Muncul pandangan baru tentang kesuksesan yang berakar pada semangat “Siri’ na Pacce” dari Bugis-Makassar, yang mencerminkan martabat dan empati. Banyak yang merasa bahagia bukan karena menerima bantuan, tetapi karena mampu membantu orang lain.
Persentase kelas menengah yang menyisihkan 10 persen dari pendapatan untuk zakat atau donasi meningkat dari 10 persen secara jumlah orang pada 2024 menjadi 15 persen pada 2025, menandakan bahwa memberi tetap menjadi bagian penting dari nilai diri mereka.
Value on Consumption
Kelas menengah tidak lagi belanja semata untuk menunjukkan status mereka.

______

▶ **Tugas 1**: Menurut kutipan tentang kelas menengah, berapa persen kelas menengah yang menyisihkan 10 persen pendapatan untuk zakat atau donasi pada 2025?
▶ **Tugas 2**: Kembalikan bagian kutipan tentang kelas menengah yang dimulai dengan "Persentase kelas menengah" dan berlanjut sampai "menunjukkan status mereka.".
Catatan di bawah ini berasal dari sumber lain.

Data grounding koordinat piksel
______

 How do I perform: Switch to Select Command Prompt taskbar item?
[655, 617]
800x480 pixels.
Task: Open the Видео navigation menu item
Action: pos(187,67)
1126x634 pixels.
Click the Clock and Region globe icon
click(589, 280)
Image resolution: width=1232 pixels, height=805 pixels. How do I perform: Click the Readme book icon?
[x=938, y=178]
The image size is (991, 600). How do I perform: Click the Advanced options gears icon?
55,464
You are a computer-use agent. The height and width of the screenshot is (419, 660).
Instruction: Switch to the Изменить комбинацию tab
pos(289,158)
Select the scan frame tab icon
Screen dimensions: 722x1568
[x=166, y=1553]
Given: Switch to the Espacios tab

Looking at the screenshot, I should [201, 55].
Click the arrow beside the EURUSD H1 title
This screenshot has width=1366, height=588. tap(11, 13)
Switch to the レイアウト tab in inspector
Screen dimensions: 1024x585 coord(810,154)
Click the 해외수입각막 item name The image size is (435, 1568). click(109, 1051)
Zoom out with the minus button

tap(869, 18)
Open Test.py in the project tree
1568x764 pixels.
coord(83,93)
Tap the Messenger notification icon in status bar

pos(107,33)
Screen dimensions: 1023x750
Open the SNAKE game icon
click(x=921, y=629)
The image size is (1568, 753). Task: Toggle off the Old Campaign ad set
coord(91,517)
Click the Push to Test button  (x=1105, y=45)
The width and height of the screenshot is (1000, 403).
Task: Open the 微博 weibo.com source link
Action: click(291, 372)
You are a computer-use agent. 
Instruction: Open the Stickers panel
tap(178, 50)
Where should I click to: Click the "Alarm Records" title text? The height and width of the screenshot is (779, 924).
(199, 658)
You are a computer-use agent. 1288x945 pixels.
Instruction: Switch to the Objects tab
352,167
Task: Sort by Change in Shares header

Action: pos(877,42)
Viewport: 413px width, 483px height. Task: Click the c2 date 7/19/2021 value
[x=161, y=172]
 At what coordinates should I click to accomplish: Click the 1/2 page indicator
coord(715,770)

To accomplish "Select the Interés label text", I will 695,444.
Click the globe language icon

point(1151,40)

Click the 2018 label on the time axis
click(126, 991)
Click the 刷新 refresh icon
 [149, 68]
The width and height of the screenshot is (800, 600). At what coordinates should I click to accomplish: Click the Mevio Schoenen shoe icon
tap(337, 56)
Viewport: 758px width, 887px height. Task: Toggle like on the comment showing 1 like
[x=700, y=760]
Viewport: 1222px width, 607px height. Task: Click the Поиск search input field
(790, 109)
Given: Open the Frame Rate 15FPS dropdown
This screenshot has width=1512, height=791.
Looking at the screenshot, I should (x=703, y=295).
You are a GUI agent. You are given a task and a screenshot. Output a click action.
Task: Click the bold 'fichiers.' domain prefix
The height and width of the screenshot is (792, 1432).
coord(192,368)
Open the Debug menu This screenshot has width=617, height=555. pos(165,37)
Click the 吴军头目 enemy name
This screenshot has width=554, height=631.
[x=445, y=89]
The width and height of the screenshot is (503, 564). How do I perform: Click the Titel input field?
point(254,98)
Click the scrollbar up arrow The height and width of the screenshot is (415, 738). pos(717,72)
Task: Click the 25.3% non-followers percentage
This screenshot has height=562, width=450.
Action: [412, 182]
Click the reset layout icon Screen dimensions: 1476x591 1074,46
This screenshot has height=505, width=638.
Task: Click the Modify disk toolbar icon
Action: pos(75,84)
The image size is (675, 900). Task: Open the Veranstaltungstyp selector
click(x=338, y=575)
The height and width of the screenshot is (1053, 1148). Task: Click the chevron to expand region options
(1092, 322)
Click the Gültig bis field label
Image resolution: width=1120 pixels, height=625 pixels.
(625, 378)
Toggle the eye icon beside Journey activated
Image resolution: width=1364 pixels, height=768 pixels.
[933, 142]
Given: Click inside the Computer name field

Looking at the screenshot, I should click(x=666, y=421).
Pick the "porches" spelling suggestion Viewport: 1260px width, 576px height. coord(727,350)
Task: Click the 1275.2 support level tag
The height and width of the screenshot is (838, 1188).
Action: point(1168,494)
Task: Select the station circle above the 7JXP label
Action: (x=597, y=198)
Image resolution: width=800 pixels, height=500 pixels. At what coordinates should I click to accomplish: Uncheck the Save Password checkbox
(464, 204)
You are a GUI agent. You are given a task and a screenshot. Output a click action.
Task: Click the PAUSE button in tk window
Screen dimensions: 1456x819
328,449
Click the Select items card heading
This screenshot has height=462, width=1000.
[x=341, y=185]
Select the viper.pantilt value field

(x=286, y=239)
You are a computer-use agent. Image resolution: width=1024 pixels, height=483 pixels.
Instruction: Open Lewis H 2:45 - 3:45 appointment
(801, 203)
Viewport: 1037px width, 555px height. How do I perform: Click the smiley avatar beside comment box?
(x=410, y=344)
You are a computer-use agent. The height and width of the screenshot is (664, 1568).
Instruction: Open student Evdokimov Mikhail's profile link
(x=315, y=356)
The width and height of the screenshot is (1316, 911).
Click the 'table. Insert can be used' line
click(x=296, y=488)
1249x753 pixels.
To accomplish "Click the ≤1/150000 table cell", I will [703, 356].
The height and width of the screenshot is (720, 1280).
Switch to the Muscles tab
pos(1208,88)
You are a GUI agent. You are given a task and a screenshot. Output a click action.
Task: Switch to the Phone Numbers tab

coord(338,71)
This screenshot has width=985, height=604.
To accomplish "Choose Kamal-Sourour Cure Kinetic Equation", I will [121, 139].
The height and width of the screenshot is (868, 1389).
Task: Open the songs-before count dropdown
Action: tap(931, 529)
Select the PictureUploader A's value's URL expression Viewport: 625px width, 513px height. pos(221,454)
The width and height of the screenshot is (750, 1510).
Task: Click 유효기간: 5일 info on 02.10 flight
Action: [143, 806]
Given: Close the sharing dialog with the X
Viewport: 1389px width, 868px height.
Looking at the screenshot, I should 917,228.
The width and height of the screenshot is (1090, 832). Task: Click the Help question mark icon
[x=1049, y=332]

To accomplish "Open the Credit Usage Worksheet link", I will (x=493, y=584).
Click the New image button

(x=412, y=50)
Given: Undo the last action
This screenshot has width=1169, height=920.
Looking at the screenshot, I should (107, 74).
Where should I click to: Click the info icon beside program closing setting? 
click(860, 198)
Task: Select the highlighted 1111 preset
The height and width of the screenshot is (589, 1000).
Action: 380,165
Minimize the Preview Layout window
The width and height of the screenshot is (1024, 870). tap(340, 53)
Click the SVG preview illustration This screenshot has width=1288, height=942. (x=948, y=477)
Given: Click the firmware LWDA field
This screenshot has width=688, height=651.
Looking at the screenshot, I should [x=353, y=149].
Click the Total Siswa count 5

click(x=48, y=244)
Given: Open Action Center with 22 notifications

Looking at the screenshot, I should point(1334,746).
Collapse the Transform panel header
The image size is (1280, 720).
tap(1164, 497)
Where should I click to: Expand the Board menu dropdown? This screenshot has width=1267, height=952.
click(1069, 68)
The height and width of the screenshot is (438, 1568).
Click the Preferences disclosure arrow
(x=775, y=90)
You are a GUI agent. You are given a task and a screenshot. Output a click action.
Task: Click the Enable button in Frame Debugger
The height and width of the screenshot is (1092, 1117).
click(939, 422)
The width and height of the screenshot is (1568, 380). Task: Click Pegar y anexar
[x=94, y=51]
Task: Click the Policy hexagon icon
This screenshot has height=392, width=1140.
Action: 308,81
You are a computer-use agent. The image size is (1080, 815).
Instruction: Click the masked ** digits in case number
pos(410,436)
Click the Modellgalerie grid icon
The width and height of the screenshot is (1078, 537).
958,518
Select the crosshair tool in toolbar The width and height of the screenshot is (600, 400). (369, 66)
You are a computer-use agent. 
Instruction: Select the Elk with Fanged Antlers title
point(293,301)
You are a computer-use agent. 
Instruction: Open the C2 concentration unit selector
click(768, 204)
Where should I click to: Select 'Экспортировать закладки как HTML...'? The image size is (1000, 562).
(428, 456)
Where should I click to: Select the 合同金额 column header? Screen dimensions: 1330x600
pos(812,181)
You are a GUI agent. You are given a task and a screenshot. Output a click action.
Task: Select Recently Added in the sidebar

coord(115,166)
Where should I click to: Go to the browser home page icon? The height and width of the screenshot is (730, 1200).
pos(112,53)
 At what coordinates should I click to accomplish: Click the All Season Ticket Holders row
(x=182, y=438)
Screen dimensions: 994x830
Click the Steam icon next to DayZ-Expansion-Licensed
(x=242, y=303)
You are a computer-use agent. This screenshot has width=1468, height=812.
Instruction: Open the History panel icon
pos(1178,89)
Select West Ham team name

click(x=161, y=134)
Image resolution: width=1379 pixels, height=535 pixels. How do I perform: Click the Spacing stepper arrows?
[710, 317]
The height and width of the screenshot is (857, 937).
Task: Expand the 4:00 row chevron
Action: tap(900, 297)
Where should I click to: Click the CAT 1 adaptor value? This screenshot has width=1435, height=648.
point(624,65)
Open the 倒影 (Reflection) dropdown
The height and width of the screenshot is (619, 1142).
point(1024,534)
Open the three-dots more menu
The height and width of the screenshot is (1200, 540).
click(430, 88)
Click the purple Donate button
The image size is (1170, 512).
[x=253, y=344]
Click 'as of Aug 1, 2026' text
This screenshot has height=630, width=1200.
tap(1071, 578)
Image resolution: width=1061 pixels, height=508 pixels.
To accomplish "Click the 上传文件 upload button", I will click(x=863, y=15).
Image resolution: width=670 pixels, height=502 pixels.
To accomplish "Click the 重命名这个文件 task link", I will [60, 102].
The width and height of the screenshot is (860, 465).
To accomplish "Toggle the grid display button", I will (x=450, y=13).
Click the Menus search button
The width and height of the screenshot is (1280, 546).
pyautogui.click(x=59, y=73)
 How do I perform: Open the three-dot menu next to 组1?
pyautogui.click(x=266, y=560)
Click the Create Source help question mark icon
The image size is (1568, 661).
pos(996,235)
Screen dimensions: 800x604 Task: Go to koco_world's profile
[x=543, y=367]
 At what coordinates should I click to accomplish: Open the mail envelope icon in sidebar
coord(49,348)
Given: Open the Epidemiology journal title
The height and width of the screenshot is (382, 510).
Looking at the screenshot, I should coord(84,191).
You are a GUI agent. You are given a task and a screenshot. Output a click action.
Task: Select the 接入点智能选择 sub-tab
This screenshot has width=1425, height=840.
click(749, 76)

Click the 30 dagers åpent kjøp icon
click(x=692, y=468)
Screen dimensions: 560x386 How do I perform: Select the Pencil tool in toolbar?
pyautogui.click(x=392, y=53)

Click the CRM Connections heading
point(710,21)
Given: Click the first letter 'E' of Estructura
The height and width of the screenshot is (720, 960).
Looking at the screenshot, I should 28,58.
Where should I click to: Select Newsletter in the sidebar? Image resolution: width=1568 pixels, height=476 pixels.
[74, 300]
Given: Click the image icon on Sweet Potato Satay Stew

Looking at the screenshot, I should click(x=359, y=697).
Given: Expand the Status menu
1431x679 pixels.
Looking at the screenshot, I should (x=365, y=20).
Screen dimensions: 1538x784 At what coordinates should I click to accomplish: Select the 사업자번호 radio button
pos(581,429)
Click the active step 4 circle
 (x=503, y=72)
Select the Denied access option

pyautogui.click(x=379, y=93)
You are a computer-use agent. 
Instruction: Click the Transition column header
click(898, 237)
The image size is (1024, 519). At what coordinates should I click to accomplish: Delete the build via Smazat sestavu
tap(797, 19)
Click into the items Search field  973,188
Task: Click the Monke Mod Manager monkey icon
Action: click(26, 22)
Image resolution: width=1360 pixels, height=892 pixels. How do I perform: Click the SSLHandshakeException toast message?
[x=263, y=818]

______

▶ **Jawaban tertulis 1**: 15 persen.

▶ **Jawaban tertulis 2**:
Persentase kelas menengah yang menyisihkan 10 persen dari pendapatan untuk zakat atau donasi meningkat dari 10 persen secara jumlah orang pada 2024 menjadi 15 persen pada 2025, menandakan bahwa memberi tetap menjadi bagian penting dari nilai diri mereka.
Value on Consumption
Kelas menengah tidak lagi belanja semata untuk menunjukkan status mereka.